Aims to evaluate the diagnostic accuracy of EUS-guided tissue acquisition performed with
the newly designed Acquire-S needle in the differential diagnosis of solid lesions.
Methods The study identified patients from a prospective EUS registry who underwent EUS-guided
tissue acquisition for solid lesions using the new Acquire-S needles (Boston Scientific),
a franseen type needle with a modified taper point stylet. The EUS procedures were
performed using linear Pentax or Fujifilm echoendoscopes and Hitachi systems. For
tissue acquisition, both 25-gauge and 22-gauge Acquire-S needles were used. Samples
were collected in a cytological solution (Cytolit) processed for cyto-histological
evaluation. Results are shown as mean±standard deviation or percentages as appropriate.

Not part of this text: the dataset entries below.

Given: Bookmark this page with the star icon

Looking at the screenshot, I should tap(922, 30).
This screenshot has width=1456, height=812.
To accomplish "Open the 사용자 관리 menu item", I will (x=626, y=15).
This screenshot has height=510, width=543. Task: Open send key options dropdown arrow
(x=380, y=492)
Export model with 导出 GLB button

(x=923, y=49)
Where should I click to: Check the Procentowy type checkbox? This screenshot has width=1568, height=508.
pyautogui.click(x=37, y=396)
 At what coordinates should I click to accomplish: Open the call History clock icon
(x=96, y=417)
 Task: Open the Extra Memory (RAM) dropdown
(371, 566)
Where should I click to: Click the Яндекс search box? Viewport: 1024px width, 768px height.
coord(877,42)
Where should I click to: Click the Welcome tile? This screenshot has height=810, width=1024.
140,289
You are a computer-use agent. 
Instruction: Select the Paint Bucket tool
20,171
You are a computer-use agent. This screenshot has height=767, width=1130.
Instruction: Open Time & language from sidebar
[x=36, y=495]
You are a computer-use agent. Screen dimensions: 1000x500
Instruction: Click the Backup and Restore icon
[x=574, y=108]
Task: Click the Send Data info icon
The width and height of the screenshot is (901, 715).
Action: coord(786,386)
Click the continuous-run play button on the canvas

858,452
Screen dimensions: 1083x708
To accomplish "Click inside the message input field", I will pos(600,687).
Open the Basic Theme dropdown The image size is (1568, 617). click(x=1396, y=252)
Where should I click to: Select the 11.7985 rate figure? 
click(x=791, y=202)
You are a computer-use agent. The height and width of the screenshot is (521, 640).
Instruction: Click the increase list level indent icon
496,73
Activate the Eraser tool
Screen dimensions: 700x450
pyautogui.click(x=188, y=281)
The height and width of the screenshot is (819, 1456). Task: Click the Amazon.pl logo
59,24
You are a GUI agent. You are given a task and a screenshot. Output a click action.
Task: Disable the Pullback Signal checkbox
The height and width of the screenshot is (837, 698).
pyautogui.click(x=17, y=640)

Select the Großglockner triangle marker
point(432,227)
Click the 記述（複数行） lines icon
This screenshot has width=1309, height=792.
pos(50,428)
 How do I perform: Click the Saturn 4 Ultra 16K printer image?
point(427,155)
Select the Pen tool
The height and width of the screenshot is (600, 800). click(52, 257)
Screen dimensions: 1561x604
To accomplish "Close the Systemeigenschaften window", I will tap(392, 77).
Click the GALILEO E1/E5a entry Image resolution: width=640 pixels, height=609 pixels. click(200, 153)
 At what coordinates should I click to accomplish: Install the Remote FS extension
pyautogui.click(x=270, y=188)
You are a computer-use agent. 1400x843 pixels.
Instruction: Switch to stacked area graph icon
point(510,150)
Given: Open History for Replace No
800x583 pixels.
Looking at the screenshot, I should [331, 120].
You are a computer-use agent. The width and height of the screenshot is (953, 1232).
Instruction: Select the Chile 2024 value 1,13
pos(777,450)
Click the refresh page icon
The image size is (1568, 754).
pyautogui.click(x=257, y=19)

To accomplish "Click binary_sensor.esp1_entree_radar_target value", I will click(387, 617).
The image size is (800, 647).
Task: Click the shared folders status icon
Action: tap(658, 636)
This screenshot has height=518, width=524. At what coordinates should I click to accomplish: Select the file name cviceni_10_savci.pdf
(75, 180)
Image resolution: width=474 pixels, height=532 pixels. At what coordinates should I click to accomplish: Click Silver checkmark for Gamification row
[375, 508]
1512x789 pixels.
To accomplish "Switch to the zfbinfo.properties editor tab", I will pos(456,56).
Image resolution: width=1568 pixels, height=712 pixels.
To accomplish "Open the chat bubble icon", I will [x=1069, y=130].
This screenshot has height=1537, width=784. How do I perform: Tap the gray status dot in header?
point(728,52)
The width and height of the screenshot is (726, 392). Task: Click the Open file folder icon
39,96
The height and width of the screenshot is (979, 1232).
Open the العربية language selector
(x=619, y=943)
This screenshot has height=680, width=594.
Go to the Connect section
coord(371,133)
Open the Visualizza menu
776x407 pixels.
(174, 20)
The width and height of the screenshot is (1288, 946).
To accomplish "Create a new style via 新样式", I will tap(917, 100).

Diagnostic accuracy was analyzed using the histopathological evaluation of the surgical
specimens, and the clinical and radiological long-term follow-up in non-operated patients,
as gold standard.
Results 89 patients (mean age 63.7 years [range 37-86 years], 41 females) were finally included.
The average size of the lesions was 26.8±19.5 mm. 51 (57.3%) were solid pancreatic
lesions, 17 (19.1%) lymph nodes, 5 (5.6%) solid liver lesions, 4 (4.5%) subepithelial
lesions, 4 (4.5%) gastric tumors, 3 (3.5%) lesions at left adrenal gland, 2 (2.2%)
ampullary lesions, 1 (1.1%) duodenal lesion, 1 (1.1%) renal tumor, and 1 (1.1%) peritoneal
implant. For tissue acquisition, in 8 (8.9%) cases the access was transesophageal,
in 48 (53.9%) cases transgastric and in 33 (37.2%) cases the access was transduodenal.
A 25-gauge needle was used in 30 cases (33.7%) and a 22-guage needle in 59 cases (66.3%).
The mean number of passes was 1.3±0.4. In 11 cases the final diagnosis was a benign
lesion, being a malignant lesion the remaining 78 cases. In 4 cases (4.5%), there
was a need to exchange the needle size (2 solid pancreatic lesions at pancreatic tail,
1 at uncinate process and 1 liver lesion), in 3 cases from a 22-gauge to a 25-gauge,
and in 1 from 25-gaugen to 22-gauge (all Acquire-S). Diagnostic sensitivity, specificity,
positive predictive value, negative predictive value and overall accuracy for malignancy
were 86.89% (95%CI 77.6-96.2); 96.43% (95%CI 87.8-100); 98.2% (955CI 93.6-10); 77.1%
(95%CI 61.8-82.5) and 89.9% (95%CI 83.1-96.7), respectively. A specific final diagnosis
could be obtained in 80 cases (89.9%). No complications were reported.
Conclusions EUS-guided tissue acquisition with the newly designed Acquire-S needle is very accurate
and safe in the evaluation of solid lesions.